> _STATED EXERCISE_
Locate each line in the data below that contains the string "width" and copy those lines out in full. Treat uppercase and lowercase letters as different.

> _RECORDS_
+++

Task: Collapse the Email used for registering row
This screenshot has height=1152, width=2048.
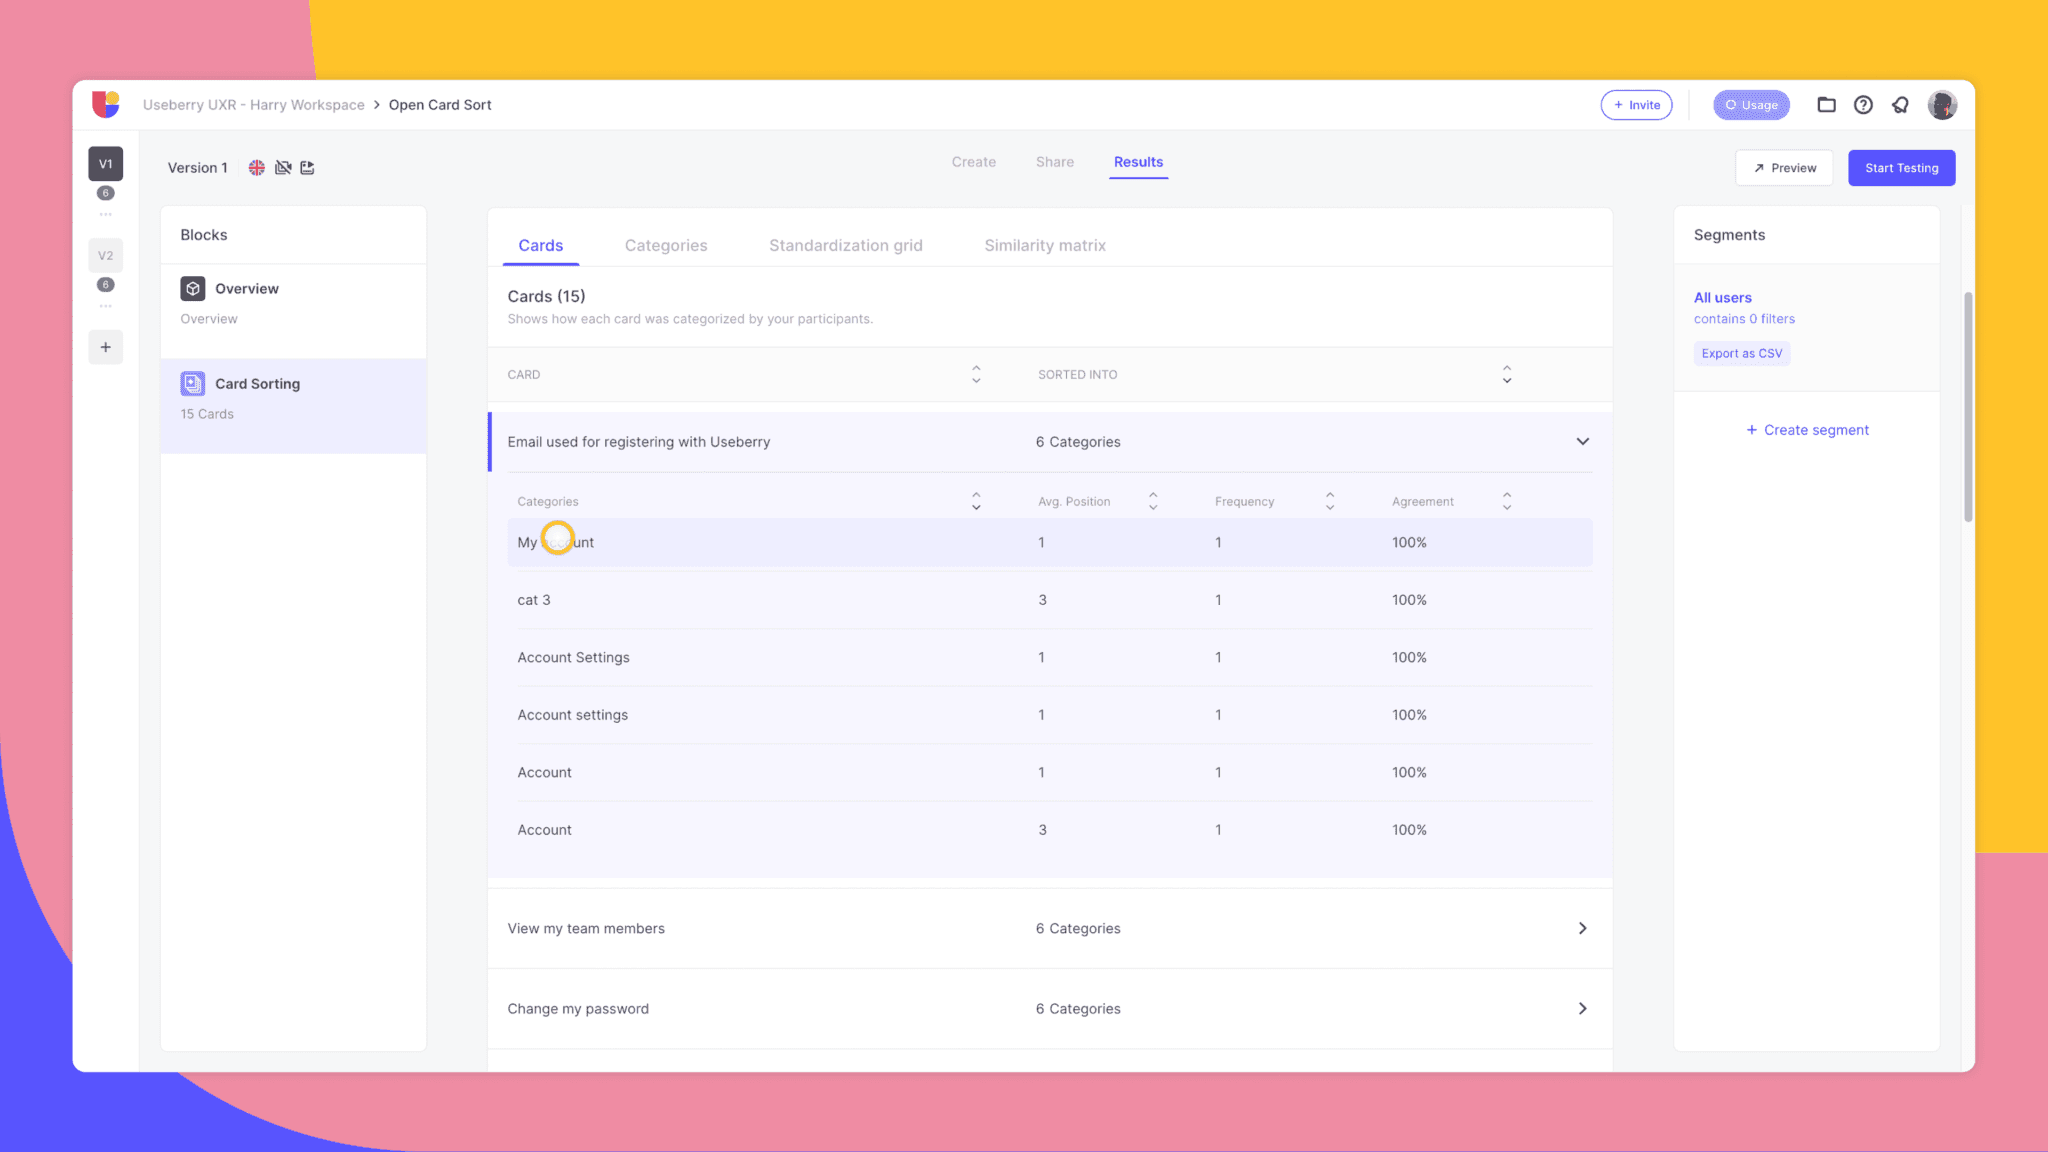Action: (1582, 441)
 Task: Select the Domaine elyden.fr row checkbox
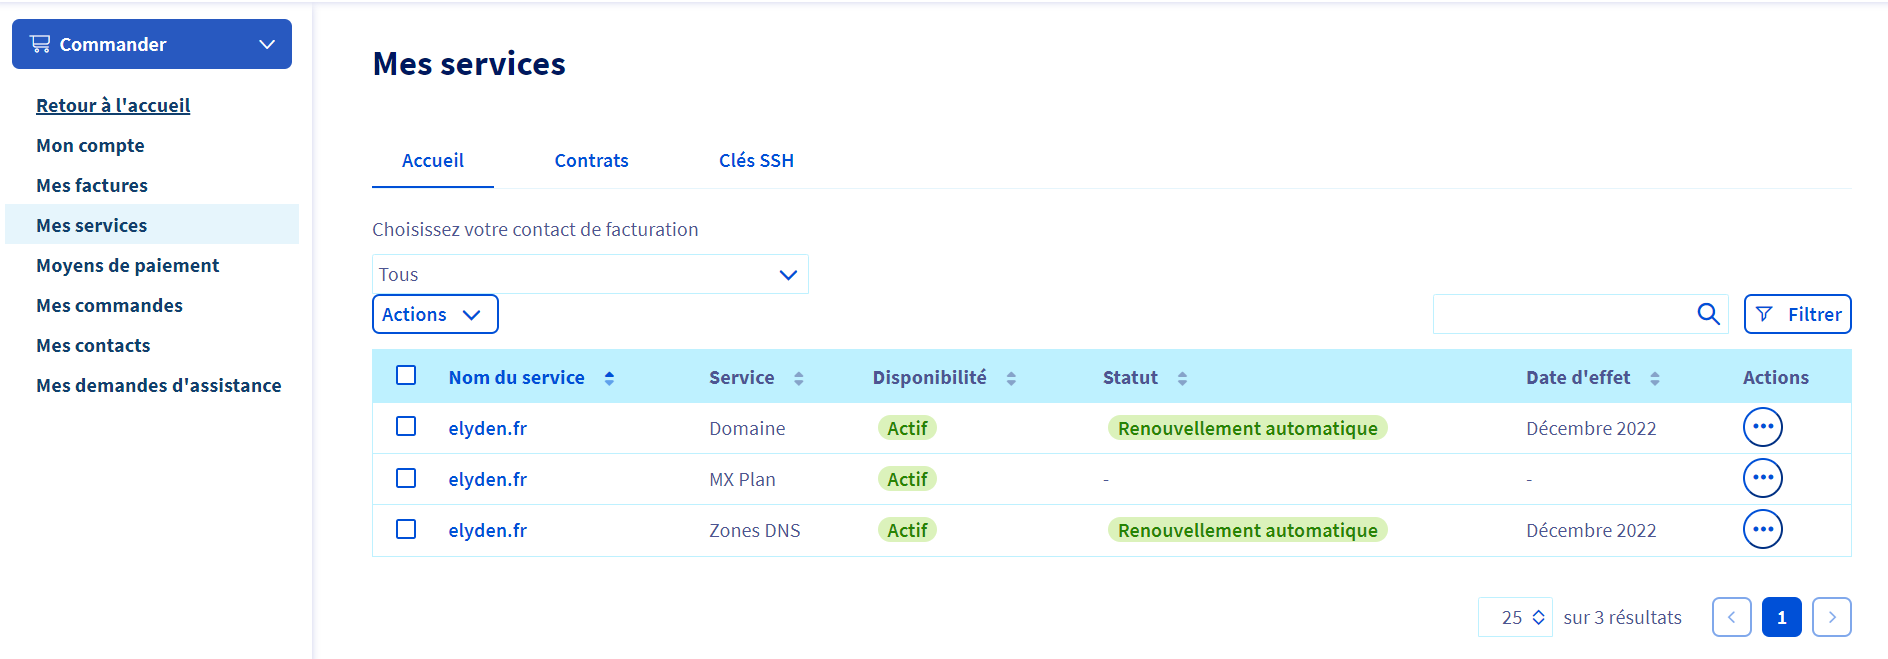(x=406, y=427)
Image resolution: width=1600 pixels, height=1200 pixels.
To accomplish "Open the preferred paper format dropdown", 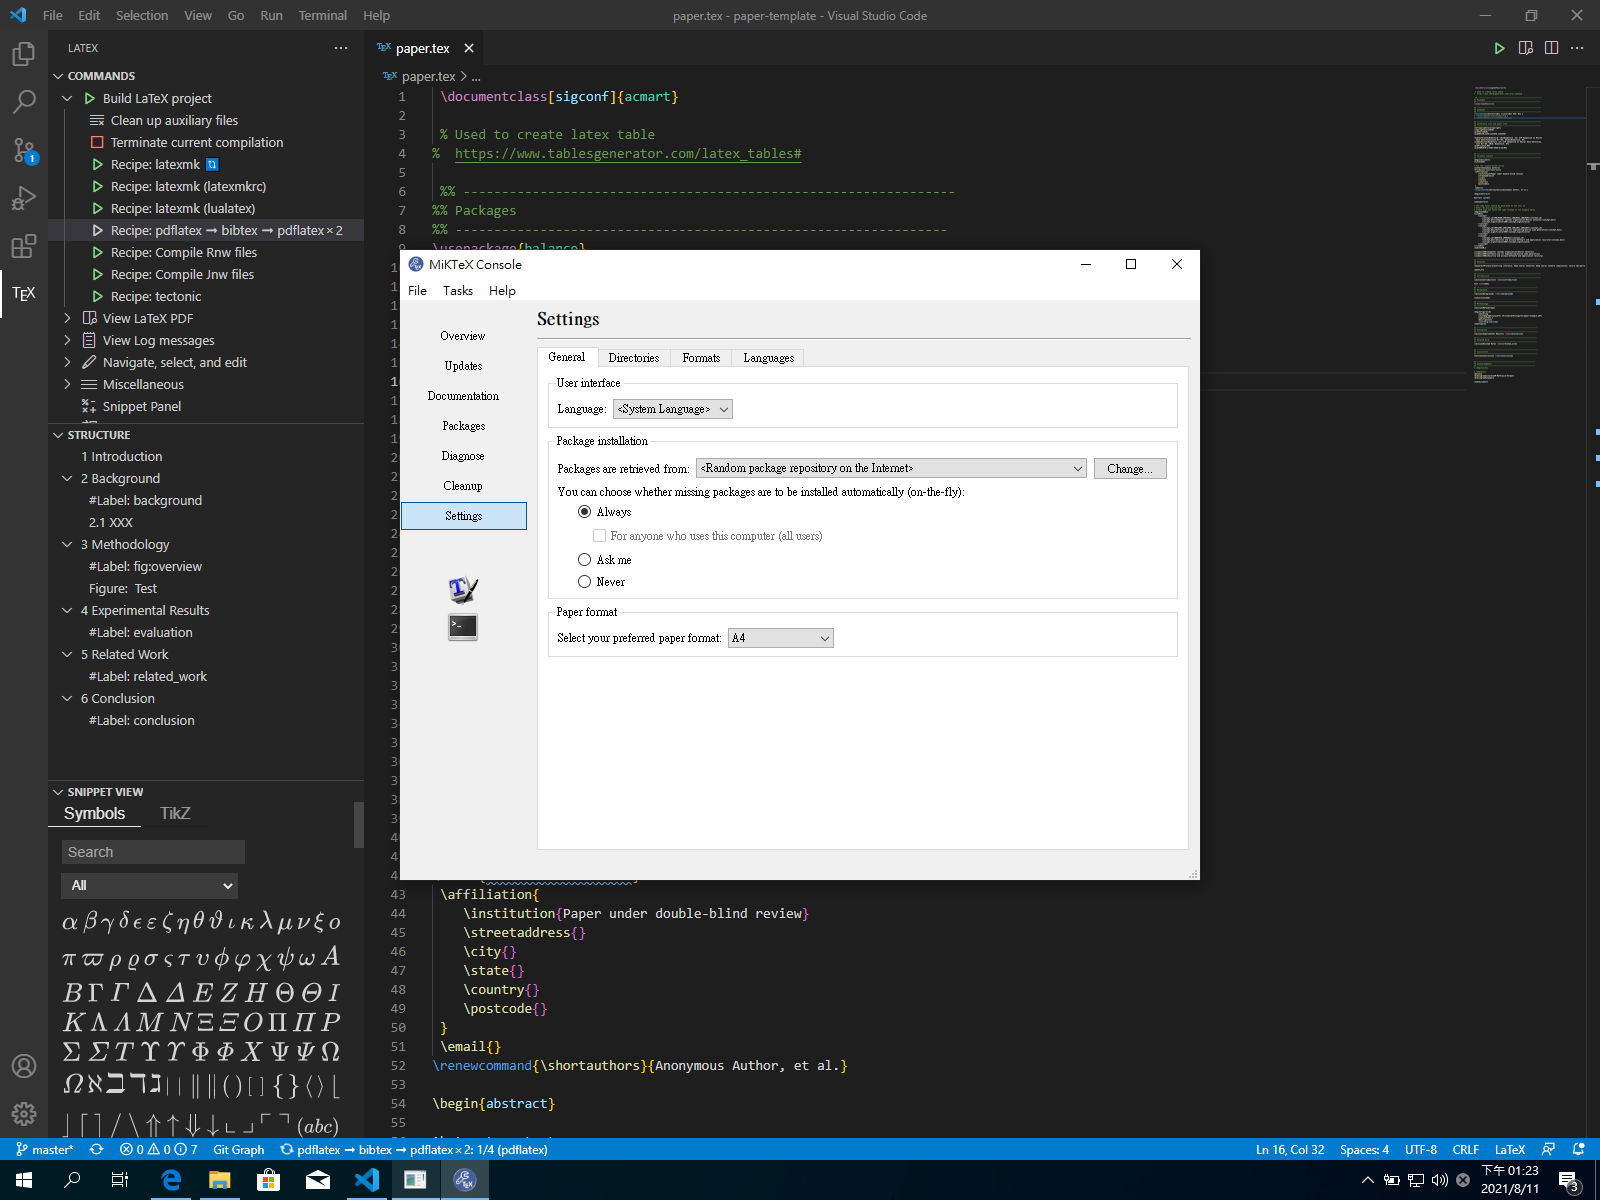I will pos(780,638).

+++

> _SOLUTION TO THIS PROBLEM_
This screenshot has height=1152, width=2048.
Image resolution: width=1600 pixels, height=1200 pixels.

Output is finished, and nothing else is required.